Josef Fluge wrote:
> On Tue, 28 Dec 2021 13:12:59 +0100, Takvorian <
tak...@gmx.de> wrote:
>> Die Inflation kann diese beiden Probleme lösen. Durch die
>>exponentiell schnelle Ausdehnung werden Abweichungen von einer flachen
>>Geometrie “glatt gebügelt” und ein kausal in Wechselwirkung stehendes
>>Raumgebiet wird derartig aufgebläht, dass es den ganzen Bereich des für
>>uns sichtbaren Universums einnehmen kann.
>
> Genau diese überlicht-schnelle Aufblähung des Kausal-Bereichs
> (sichtbaren Universums) verstehe ich nicht.
Keine Ahnung, woher Du den Begriff bzw. das Konzept „Kausal-Bereich“ hast.
Gemeint ist mit der obigen Beschreibung, dass eine solche Expansion
(Ausdehnung) unter anderem erklären kann, weshalb
1. unser Universum anscheinend geometrisch (annähernd) flach ist;
2. es auch auf grossen Skalen in alle Richtungen annähernd gleich
aussieht (gleiche Strahlungstemperatur, mit nur geringer Anisotropie),
obwohl unser Universum noch gar nicht lange genug existieren kann, so
dass diese weit voneinander entfernten Region miteinander (z. B. durch
Austausch von Licht) in Kontakt getreten sein konnten.
Die Inflationstheorie sagt nun, dass dies möglich war, weil die Unterschiede
bereits annähernd ausgeglichen werden konnten, als diese Regionen noch nahe
genug beieinander waren; sich dann unser (beobachtbares) Universum
schlagartig ausdehnte (eben die Inflation), und dann sich diese nun weit
voneinander entfernten Bereiche ähnlich weiterentwickelten (Annahme: die
physikalischen Gesetze sind im gesamten Universum dieselben).
> Ebenso obskur mutet in
>
https://de.wikipedia.org/wiki/Horizontproblem
> im Kap. "Inflation" folgenderText an:
> "Während dieser Inflationsphase hat sich das Universum um einen
> enormen Faktor schneller als das Licht ausgedehnt und zog das Licht
> dabei quasi in alle Richtungen mit."
Das ist tatsächlich nicht so schwierig zu verstehen:
Stell Dir eine Lichtquelle Q vor, und einen Beobachter B, der diese aus
einiger Entfernung sieht. Die Lichtquelle ist gerade eingeschaltet worden.

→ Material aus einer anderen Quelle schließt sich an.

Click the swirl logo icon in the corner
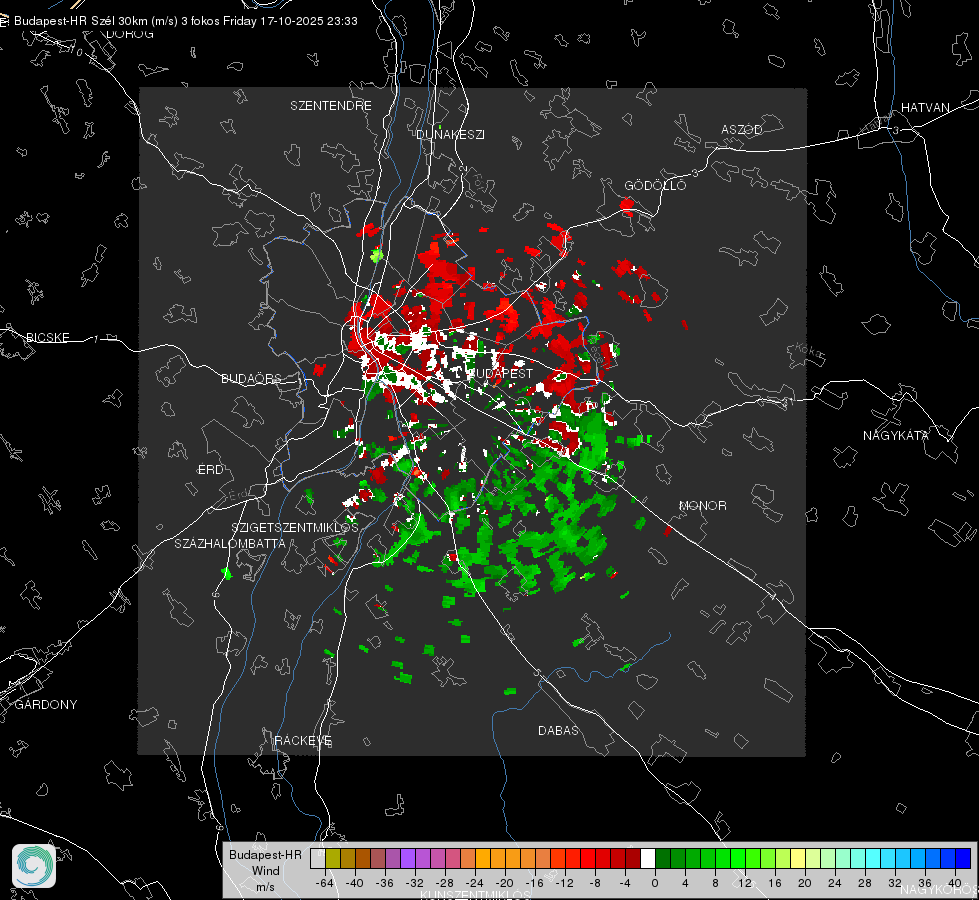Viewport: 979px width, 900px height. (34, 865)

Da die Lichtgeschwindigkeit endlich ist, dauert es einige Zeit, bis das
erste Licht die Position des Beobachters erreicht.

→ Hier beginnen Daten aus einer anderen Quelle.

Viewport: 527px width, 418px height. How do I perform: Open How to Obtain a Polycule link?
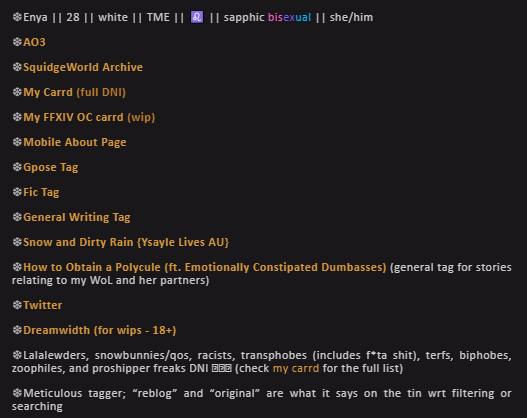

Wenn die Entfernung zum Beobachter schneller wächst (nämlich im realen
Modell exponentiell) als das (erste) Licht die Zunahme der Entfernung
ausgleichen kann, dann wird dieses quasi von der Expansion vom Beobachter
fortgerissen bzw. vom Raum/„Universum“ „mitgezogen“ (“Hubble flow”),
*obwohl* sich das Licht weiterhin von der Quelle entfernt:
erstes Licht
:
v
1. B ~Q
2. B ~ Q
3. B ~ Q
[Ich habe hier den Raum sich nach der exponentiellen Vorschrift
a(t) = 3^(t − 1) ausdehnen lassen, wobei t die Ordnungszahl ist und
eine Zeiteinheit der kosmologischen Zeit darstellen soll; die Funktion
a(t) heisst dann *Skalenfaktor*; das Verhältnis der Änderungen seines
Wertes zu einem Zeitpunkt im Vergleich zu einem früheren Zeitpunkt und
seinem Wert zum aktuellen Zeitpunkt ist der *Hubble-Parameter*:
H(t) = ȧ(t)/a(t). Die Lichtgeschwindigkeit (im Vakuum) ist hier
demnach 2 Zeichen/Zeiteinheit.]
Irgendwann (tatsächlich schon nach kleinsten Bruchteilen einer Sekunde: die
kosmische Inflation soll von 10⁻³⁶ s bis höchstens 10⁻³² s nach dem Urknall-
Ereignis gedauert haben¹) hört die überlichtschnelle Expansion aber auf
(“dark energy turned off”) und die Expansion geht gleichmässig weiter
(“coasting”), so dass das Licht nun die Chance hat, in Bereiche um den
Beobachter vorzudringen, in denen die Expansionsgeschwindigkeit
(Rezessionsgeschwindigkeit) kleiner als die Lichtgeschwindigkeit ist (in die
“Hubble sphere”), so dass es den Beobachter erreichen kann:
4. B ~ Q
5. B ~ Q
6. B ~ Q
7. B ~ Q
8. B ~ Q
9. B ~ Q
10. B ~ Q
11. B ~ Q.
12. B ~ Q.
13. B~ Q.
[Vor ca. 1 Milliarde Jahren begann die "Expansionsgeschwindigkeit"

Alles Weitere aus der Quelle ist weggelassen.